Surgical Treatment of Isthmic Spondylolisthesis
Other options for surgical reconstructive treatment include in-situ fusion or reduction with subsequent fusion. For decades, proponents of reduction have cited the advantages of improved clinical results, restoration of normal anatomy, improved fusion rates due to better apposition of the vertebral bodies, and superior loading of the chosen bone grafts, as well as improved appearance. Those surgeons who elect to avoid reduction typically agree with these advantages, but they are unwilling to accept the described neurologic risk associated with reduction of isthmic Spondylolisthesis.
The neurologic risk associated with reduction of isthmic Spondylolisthesis ranges in the literature from 0% to 20% [2,3,5,7,11]. Molinara et al. conducted a review of 33 patients treated surgically for grade 3–4 isthmic Spondylolisthesis and reported 4/26 (15 %) patients with neurologic deficits attributed to their reduction (average reduction of two Meyerding grades) [11]. Two of these patients' neurologic deficits were temporary; one required re-operation and the other exhibited a permanent footdrop. Ani and Steffee reported a neurologic injury rate of 4/41 patients (10 %) who underwent Spondylolisthesis reduction (average reduction of 68 % preoperative slip to 6% postoperative slip), two of whom exhibited permanent footdrop [2]. Bradford et al. described neurologic injury of 19 % in the reduction of grade 3–4 Spondylolisthesis; one deficit was permanent (average reduction of 89% preoperative slip to 29 % postoperative slip) [7]. Recently, Bradford et al. published a different approach whereby minimal correction of the Spondylolisthesis was attempted but substantial correction of the slip angle was accomplished [18]. The reported neurologic deficit rate was 15 % and all deficits were temporary. Boos et al. reported a neurologic deficit rate of 20 % at the time of Spondylolisthetic reduction, but all deficits were temporary (average of 78 % preoperative slip to 39 % postoperative slip) [3]. Albrecht et al. reported a detailed analysis of attempted Spondylolisthesis reductions and found neurologic deficits in two of 54 grade 1–2 reductions (both temporary), in none of three grade 3 reductions, and in eight of 11 grade 4–5 reductions (three were permanent) [1]. Interestingly, the neurologic deficits in Albrecht's series all developed more than 72 h postoperatively.

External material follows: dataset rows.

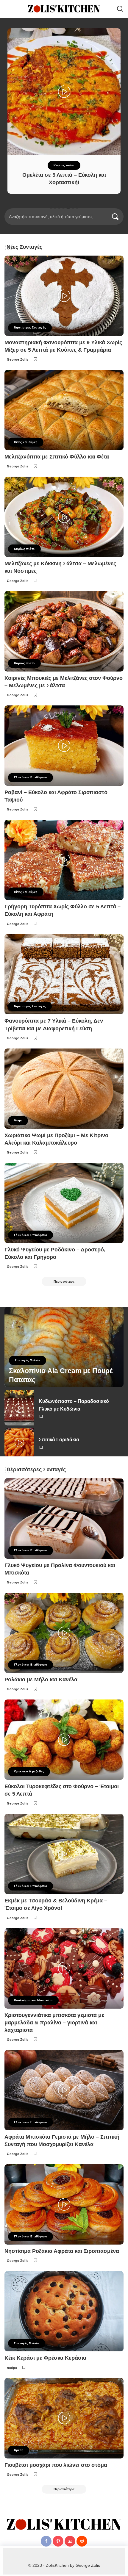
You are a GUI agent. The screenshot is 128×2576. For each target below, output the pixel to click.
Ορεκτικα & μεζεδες (29, 1771)
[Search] (120, 9)
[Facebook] (46, 2541)
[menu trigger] (11, 9)
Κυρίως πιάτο (64, 165)
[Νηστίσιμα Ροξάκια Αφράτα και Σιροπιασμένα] (64, 2204)
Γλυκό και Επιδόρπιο (30, 777)
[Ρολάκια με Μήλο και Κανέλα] (64, 1633)
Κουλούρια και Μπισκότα (33, 2000)
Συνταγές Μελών (27, 1360)
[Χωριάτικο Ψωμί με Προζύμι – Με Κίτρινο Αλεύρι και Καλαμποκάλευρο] (64, 1088)
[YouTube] (70, 2541)
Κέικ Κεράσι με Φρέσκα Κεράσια (45, 2358)
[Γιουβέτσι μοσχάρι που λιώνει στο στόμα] (64, 2418)
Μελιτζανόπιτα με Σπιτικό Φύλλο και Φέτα (56, 457)
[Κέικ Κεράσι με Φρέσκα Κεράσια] (64, 2311)
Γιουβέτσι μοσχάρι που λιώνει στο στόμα (55, 2465)
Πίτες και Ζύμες (26, 442)
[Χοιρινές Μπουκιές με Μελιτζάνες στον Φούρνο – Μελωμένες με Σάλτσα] (64, 631)
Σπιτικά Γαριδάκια (59, 1439)
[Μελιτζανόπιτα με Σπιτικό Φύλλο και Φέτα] (64, 410)
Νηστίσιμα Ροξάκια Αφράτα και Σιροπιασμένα (61, 2251)
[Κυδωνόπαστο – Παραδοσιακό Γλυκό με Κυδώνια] (19, 1407)
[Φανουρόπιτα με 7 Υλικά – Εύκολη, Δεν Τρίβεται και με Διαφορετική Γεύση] (64, 974)
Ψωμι (18, 1120)
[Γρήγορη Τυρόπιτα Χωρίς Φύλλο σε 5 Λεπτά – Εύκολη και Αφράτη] (64, 860)
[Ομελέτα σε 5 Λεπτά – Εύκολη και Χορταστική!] (64, 91)
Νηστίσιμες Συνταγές (30, 327)
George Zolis (18, 359)
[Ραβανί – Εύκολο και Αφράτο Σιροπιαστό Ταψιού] (64, 745)
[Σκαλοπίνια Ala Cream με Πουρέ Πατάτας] (64, 1347)
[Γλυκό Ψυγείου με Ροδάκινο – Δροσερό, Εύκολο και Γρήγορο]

The exact amount of reduction is not recorded in their article.
Lehmer et al. described the Gaines procedure, i.e., L5 vertebral body resection in an effort to reduce neurologic complications associated with grade 4–5 Spondylolisthesis [6]. This procedure is a major undertaking and the reported complication rate is as high as 75 % [9]. It has been said that the neurologic complication rate may be as high with this procedure as with traditional Spondylolisthesis reduction (J.P. Kostuik 2002, personal communication).
The literature provides interesting information regarding the role of an interbody graft in patients who undergo arthrodesis for treatment of Spondylolisthesis. In Molinari's paper, a 45 % rate of pseudarthrosis was seen in patients who underwent isolated posterior-lateral in situ arthrodesis [11]. A non-union rate of 29 % and an instrumentation failure rate of 29 % were seen in patients who underwent reduction and posterior-lateral fusion. Finally, a pseudarthrosis rate of 11 % and an instrumentation failure rate of 16 % were seen in patients treated with reduction and circumferential fusion.
Hu and Bradford reported a 25 % instrumentation failure and pseudarthrosis rate in partially reduced patients with an isolated posterior-lateral arthrodesis [7].
Boos reported a pseudarthrosis rate of 91 % in patients with reduction followed by isolated posterior-lateral fusion, but they achieved a 0% pseudarthrosis rate when a circumferential fusion was chosen [3]. John Kostuik has extensive experience with Spondylolisthesis reduction and concurs that an interbody graft is mandatory (J.P. Kostuik 2002, personal communication). Therefore, it would seem that a circumferential fusion is a reliable mechanism to minimize the chance of pseudarthrosis.